O pedido de alargamento é um sinal de confiança na União Europeia. Aquilo que o senhor Putin foi isolar-se, foi mostrar que a NATO é essencial, que a União Europeia é um projecto de segurança e de paz, e levou a que Estados neutros como a Suíça esquecessem a neutralidade, que a Turquia tivesse fechado o estreito do Bósforo, que a Finlândia e a Suécia coloquem em cima da mesa a adesão à NATO e que a Ucrânia, para se proteger, face a tudo isto, à guerra injustificada e inaceitável de Putin, venha dizer que quer aderir, seguida da Geórgia e da Moldávia. Eu acho que devemos dar sinais que devemos aceitar o pedido de adesão, o que não significa que estejam em condições de aderir, que são situações diferentes. Se se lembrar da Croácia, o país pediu a adesão em 2003 e aderiu só em 2013. Se olhar para a Turquia – já não sei quando pediu a adesão…
É candidata desde 1999.
E ainda não aderiu. No entanto, algo que passa por vezes despercebido é que a Turquia tem sido apoiada por fundos europeus para transformações para poder aderir, e tem sido apoiada pelo Banco Europeu de Investimentos, com muitos empréstimos a taxas de juro altamente proveitosas. E há o Instrumento de Assistência Pré-Adesão, que pode ajudar ao reforço das instituições, da democracia e à capacitação da administração. Para se entrar na União Europeia, é preciso respeitar os valores europeus. Aceitar os valores europeus não é uma opção para entrar, como não é opção deixar de os respeitar estando já na UE. Isso é um processo longo, mas eu sou a favor de se dar este sinal de solidariedade de que poderão vir a aderir.
Mas que tipo de implicações pode haver com mais entradas? Como é que a União Europeia se mantém estável e governável?
Um país como a Ucrânia representa um desafio brutal. Tal como há países grandes que não querem perder a sua influência, e por isso não são adeptos da entrada da Turquia, esta entrada também traria consequências em termos da dimensão do Parlamento Europeu, dos representantes… A Ucrânia é um país de 44 milhões de pessoas, com uma forte componente agrícola… Isto traria, aí sim, uma mudança na arquitectura, falando apenas da Ucrânia.
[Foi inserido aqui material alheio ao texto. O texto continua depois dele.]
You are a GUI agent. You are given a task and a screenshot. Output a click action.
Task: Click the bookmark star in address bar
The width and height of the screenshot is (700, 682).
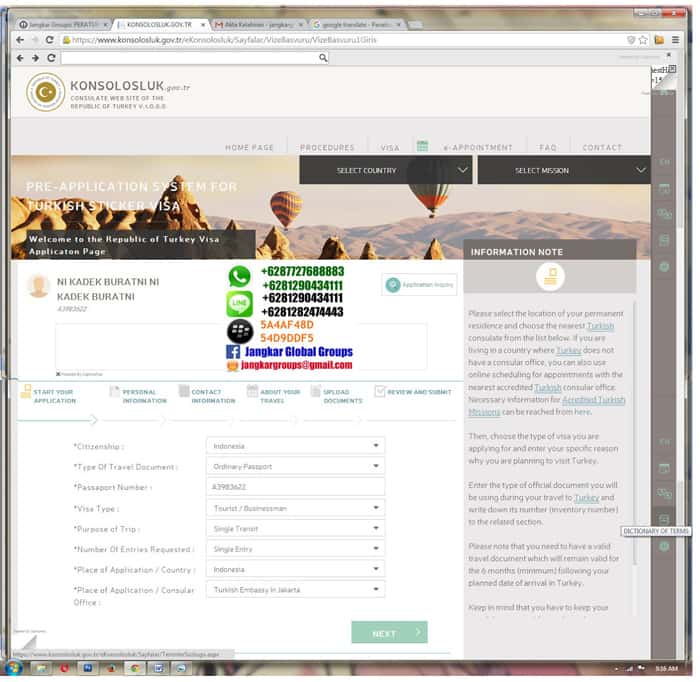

Esta resposta que a União Europeia tem dado relativamente aos refugiados ucranianos, activando a directiva de protecção temporária a refugiados, significa que a UE, pode mudar a forma como lida com quem chega ou procura chegar à procura de paz?
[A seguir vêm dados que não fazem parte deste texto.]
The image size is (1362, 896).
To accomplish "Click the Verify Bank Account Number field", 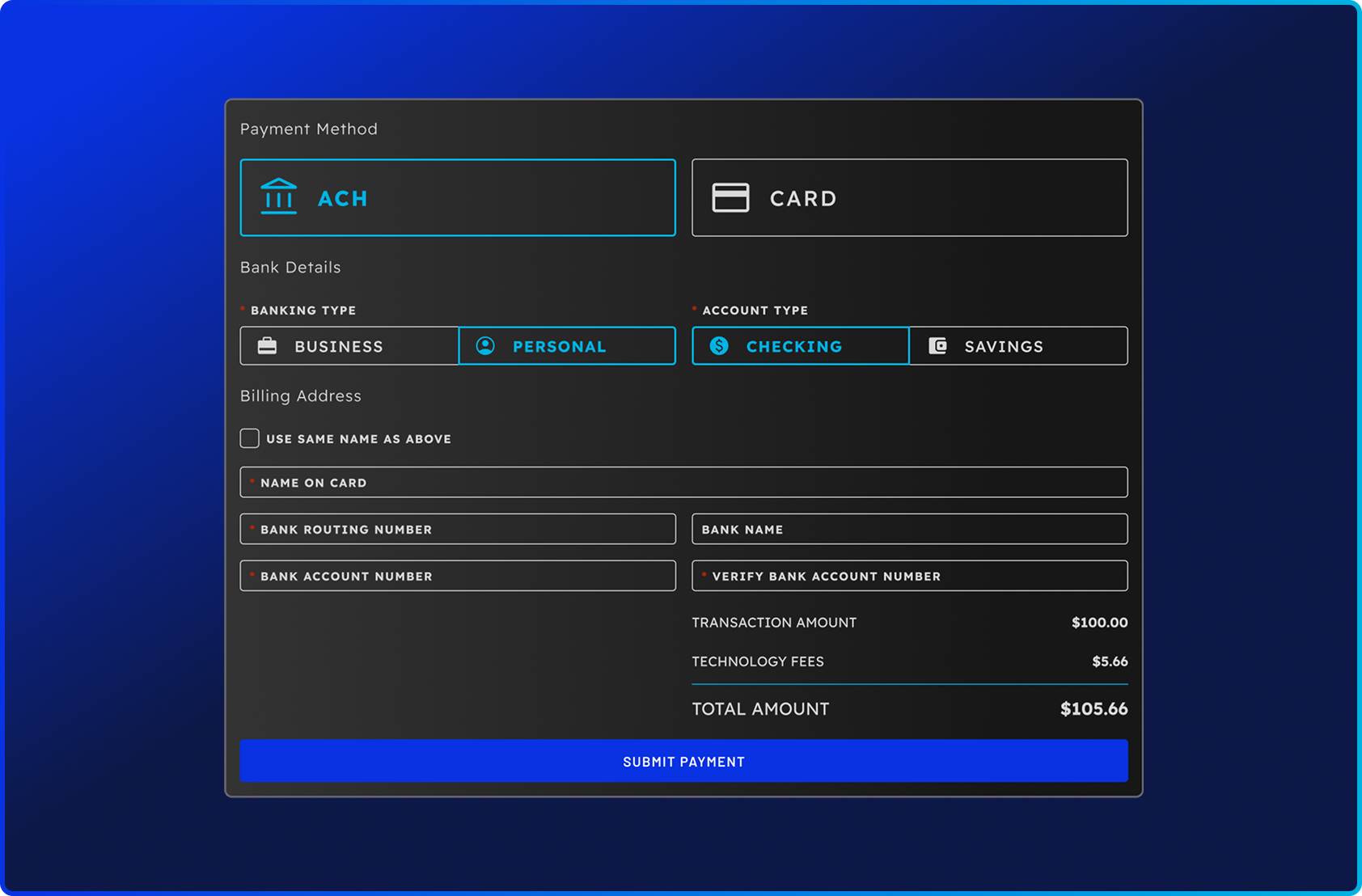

O que se fez foi o accionamento de uma directiva que já existia, sim, e imediatamente foi reconhecido o estatuto de refugiado aos ucranianos. A nossa grande prioridade é ajuda humanitária, ajuda aos refugiados, um plano económico para todos os cidadãos europeus e, a médio e longo prazo, planos para todas as outras questões que falamos na segurança, defesa e ambiente. Mas tudo o que fizemos era nossa obrigação, e nós temos recursos financeiros para tudo isso. A mobilização da sociedade civil é, também de realçar, é um grande exemplo de solidariedade.
A questão é: porque não se fez o mesmo noutras situações?
Não tem comparação. Não se podem confundir migrantes económicos com refugiados. Tem que se ver caso a caso. Mas todos os refugiados que chegaram foram integrados.